Task requirements
Return the following from the records below: each line, word for word, starting with the line that contains "Image resolution: width=980 pixels, height=531" and going on through the line that contains "You are a computer-use agent. The image", with nothing outside that range.

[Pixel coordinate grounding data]
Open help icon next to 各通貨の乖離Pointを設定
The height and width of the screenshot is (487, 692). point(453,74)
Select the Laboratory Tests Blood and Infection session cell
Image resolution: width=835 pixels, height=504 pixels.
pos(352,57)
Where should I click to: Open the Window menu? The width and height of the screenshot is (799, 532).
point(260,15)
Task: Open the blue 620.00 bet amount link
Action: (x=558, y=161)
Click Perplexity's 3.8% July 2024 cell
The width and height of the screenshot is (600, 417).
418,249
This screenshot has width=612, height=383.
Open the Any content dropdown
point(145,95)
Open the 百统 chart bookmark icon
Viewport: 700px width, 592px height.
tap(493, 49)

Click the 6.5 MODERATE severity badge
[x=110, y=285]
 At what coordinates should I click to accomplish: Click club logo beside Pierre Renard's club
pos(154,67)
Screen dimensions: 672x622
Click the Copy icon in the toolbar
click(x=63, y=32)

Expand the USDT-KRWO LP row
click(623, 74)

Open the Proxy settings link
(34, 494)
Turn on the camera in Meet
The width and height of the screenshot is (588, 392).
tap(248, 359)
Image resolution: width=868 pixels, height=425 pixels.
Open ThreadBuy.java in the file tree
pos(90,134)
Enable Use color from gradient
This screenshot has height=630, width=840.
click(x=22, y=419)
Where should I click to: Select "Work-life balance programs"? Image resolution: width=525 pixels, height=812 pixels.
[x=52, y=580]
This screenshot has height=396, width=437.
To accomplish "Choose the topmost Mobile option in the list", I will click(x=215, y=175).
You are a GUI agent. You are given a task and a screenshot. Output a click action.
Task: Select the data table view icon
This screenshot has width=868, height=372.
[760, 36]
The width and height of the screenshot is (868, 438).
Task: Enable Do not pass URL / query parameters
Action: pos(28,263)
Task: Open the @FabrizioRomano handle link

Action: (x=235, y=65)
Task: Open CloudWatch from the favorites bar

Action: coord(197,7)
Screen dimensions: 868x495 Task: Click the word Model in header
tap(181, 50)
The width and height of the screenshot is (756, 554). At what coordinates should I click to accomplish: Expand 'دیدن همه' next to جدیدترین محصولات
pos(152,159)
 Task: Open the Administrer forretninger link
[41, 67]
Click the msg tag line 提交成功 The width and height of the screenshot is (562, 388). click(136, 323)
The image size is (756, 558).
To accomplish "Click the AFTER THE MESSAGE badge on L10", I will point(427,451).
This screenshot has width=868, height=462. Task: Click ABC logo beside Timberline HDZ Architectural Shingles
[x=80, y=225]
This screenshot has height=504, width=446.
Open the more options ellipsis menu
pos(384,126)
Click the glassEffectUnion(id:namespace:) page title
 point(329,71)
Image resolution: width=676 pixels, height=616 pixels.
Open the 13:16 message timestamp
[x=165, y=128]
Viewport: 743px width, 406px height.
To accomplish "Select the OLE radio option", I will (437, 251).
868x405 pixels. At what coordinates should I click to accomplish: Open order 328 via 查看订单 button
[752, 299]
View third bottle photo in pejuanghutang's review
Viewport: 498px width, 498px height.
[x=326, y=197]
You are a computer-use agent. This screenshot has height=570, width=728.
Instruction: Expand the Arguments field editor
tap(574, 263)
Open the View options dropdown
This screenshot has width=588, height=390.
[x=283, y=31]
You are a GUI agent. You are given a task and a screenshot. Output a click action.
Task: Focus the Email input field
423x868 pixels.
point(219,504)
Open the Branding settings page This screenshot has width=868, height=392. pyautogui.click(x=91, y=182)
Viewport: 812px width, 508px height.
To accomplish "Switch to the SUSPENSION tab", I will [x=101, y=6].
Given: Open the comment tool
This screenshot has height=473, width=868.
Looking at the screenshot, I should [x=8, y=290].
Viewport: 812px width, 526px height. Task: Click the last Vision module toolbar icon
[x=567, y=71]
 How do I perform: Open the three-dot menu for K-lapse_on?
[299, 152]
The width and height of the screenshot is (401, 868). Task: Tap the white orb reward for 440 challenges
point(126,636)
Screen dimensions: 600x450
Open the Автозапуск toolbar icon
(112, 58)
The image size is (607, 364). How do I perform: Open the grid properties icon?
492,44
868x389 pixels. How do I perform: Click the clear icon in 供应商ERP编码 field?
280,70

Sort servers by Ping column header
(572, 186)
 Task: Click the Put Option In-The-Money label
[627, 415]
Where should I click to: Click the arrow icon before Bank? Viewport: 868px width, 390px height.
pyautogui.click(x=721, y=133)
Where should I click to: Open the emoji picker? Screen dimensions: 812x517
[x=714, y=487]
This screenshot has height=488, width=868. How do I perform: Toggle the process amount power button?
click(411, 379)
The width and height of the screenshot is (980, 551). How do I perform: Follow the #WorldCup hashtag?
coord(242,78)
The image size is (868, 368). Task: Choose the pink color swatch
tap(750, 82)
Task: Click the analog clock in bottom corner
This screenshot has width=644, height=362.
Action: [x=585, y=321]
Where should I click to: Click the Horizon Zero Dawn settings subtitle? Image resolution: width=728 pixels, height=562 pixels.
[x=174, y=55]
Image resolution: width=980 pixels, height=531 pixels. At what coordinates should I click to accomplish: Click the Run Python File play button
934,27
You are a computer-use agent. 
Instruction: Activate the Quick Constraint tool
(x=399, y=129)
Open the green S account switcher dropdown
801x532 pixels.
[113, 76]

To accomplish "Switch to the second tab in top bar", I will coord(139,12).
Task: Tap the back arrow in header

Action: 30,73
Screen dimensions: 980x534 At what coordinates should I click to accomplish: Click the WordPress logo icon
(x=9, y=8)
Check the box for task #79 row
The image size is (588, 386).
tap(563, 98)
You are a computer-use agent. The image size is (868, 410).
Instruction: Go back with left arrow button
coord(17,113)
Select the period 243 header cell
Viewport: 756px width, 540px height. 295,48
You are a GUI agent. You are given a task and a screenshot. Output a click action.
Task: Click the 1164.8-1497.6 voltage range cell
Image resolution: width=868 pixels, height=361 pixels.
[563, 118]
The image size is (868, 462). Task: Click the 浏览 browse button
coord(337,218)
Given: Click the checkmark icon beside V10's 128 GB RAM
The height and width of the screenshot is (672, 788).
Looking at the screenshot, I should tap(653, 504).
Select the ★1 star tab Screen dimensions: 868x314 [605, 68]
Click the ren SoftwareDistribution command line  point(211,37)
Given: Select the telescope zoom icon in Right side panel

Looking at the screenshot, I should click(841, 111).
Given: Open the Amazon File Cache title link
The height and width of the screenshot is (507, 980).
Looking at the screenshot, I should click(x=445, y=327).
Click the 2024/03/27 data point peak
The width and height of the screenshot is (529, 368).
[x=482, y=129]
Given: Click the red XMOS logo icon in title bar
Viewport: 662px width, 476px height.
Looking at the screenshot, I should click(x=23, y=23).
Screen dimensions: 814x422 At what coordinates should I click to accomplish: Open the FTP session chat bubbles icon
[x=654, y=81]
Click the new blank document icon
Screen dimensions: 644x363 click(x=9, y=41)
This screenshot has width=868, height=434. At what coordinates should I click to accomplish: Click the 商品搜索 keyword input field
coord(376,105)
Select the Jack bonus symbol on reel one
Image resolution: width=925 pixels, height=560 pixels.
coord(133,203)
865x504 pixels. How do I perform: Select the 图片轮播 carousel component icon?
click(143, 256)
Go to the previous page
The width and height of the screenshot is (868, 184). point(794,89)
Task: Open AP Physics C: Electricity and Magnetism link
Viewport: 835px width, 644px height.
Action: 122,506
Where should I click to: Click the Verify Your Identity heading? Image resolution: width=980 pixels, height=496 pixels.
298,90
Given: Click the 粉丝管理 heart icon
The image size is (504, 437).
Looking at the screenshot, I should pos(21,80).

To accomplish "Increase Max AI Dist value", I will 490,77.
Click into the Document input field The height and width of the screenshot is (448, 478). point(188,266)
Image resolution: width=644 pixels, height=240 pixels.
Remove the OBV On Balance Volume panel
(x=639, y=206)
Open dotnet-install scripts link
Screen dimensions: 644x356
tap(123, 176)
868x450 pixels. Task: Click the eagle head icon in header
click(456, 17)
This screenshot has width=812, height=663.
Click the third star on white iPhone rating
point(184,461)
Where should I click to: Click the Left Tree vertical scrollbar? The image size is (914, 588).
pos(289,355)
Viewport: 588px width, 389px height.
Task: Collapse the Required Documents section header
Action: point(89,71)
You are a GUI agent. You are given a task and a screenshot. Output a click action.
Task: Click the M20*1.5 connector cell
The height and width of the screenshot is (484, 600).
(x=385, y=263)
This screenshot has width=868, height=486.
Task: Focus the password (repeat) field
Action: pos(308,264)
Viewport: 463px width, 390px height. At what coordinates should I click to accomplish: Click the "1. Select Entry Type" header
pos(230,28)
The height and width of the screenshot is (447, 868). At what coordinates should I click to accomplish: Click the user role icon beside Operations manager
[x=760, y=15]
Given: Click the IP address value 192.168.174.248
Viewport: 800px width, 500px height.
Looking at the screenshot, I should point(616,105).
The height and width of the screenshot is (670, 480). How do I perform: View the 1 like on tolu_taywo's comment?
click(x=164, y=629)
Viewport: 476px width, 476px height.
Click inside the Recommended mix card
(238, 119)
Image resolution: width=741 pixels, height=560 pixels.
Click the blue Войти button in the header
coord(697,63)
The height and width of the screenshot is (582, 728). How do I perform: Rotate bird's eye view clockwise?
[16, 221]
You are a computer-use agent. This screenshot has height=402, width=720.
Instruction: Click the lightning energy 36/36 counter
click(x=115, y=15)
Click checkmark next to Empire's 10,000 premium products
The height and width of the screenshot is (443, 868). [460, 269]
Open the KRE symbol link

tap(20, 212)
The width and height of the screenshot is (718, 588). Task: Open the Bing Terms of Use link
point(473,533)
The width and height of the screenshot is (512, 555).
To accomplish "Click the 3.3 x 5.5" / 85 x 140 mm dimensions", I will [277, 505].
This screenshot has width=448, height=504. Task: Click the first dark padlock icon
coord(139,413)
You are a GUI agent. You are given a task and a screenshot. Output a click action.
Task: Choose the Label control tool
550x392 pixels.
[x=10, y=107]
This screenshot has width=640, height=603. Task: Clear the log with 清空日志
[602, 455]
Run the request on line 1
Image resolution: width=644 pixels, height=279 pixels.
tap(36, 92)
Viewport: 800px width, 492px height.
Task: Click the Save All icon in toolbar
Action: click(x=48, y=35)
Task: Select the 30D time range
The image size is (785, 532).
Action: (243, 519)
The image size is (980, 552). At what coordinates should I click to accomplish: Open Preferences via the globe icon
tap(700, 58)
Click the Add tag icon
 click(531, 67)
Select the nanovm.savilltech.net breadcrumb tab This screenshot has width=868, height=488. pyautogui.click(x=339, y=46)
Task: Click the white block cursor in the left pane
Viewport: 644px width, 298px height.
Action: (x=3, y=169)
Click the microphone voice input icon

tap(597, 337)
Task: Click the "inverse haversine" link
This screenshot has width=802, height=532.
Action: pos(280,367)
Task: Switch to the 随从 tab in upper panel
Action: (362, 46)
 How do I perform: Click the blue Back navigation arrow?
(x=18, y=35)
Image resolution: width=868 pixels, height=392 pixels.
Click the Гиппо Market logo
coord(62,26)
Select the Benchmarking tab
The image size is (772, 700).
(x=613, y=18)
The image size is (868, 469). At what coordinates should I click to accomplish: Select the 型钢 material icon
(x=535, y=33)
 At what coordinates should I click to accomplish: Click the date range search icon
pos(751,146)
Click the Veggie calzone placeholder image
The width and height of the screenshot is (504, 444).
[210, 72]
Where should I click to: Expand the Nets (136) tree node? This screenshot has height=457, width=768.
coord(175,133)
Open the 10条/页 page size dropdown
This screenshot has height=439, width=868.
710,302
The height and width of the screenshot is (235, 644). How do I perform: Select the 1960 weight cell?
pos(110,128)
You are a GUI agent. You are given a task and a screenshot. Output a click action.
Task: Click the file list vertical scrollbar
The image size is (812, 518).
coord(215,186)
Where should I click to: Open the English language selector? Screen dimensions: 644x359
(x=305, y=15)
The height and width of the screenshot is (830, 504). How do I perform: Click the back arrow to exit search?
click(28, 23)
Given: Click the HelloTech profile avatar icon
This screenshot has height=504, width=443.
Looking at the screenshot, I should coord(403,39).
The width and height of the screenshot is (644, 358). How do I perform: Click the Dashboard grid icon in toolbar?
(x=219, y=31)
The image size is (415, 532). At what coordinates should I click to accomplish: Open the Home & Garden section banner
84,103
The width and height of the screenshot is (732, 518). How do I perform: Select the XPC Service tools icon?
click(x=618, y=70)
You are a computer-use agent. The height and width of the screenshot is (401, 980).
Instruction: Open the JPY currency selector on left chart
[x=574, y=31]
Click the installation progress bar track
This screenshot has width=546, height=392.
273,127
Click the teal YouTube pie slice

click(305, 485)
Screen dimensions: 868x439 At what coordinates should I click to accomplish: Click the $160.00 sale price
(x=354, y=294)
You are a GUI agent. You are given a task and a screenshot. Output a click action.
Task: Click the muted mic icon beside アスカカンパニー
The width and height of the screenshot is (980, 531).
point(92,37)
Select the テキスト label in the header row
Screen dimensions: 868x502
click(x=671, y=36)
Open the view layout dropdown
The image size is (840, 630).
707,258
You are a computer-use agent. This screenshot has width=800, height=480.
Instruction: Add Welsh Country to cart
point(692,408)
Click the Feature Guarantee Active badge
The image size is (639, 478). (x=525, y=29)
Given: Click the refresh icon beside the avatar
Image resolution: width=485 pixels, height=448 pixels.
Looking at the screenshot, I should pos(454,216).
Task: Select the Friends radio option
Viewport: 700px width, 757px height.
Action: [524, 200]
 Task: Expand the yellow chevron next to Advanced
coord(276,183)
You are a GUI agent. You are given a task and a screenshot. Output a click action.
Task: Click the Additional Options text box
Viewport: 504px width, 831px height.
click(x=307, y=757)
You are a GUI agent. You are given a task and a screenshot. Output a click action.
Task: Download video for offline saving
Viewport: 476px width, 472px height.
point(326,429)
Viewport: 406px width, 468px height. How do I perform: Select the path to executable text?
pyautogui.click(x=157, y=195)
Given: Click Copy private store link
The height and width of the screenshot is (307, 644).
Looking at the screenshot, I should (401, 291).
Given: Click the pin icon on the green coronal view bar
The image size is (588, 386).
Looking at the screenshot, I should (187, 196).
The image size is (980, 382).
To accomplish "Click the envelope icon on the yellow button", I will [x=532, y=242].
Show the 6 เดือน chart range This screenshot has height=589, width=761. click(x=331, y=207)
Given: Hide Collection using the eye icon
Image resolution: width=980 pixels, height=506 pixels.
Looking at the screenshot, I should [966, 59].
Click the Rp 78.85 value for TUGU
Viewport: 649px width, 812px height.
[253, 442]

Response to the exercise
Image resolution: width=980 pixels, height=531 pixels. At what coordinates should I click to accomplish: Click the Run Python File play button
934,27
You are a computer-use agent. 
Instruction: Activate the Quick Constraint tool
(x=399, y=129)
Open the green S account switcher dropdown
801x532 pixels.
[113, 76]

To accomplish "Switch to the second tab in top bar", I will coord(139,12).
Task: Tap the back arrow in header

Action: 30,73
Screen dimensions: 980x534 At what coordinates should I click to accomplish: Click the WordPress logo icon
(x=9, y=8)
Check the box for task #79 row
The image size is (588, 386).
tap(563, 98)
You are a computer-use agent. The image size is (868, 410).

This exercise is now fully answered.